- _WHAT YOU SHOULD DO_:
Please return only the lines from the one with "Image resolution: width=593" through the final line of the data, unchanged, with pictures omitted.
══ EXCERPTED DATA ══
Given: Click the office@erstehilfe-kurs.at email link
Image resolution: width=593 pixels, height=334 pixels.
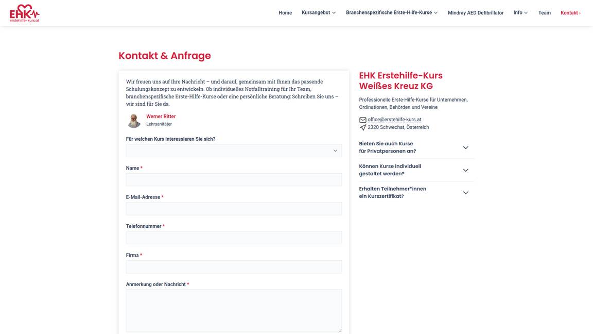Looking at the screenshot, I should click(394, 120).
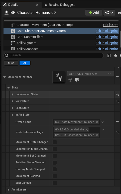Open Edit in Blueprint for GES_ContextEffect
This screenshot has height=194, width=121.
tap(107, 37)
═══
- _EXPECTED OUTPUT_:
Image resolution: width=593 pixels, height=334 pixels.
Looking at the screenshot, I should click(394, 120).
Open Edit in Blueprint for GES_ContextEffect
This screenshot has height=194, width=121.
tap(107, 37)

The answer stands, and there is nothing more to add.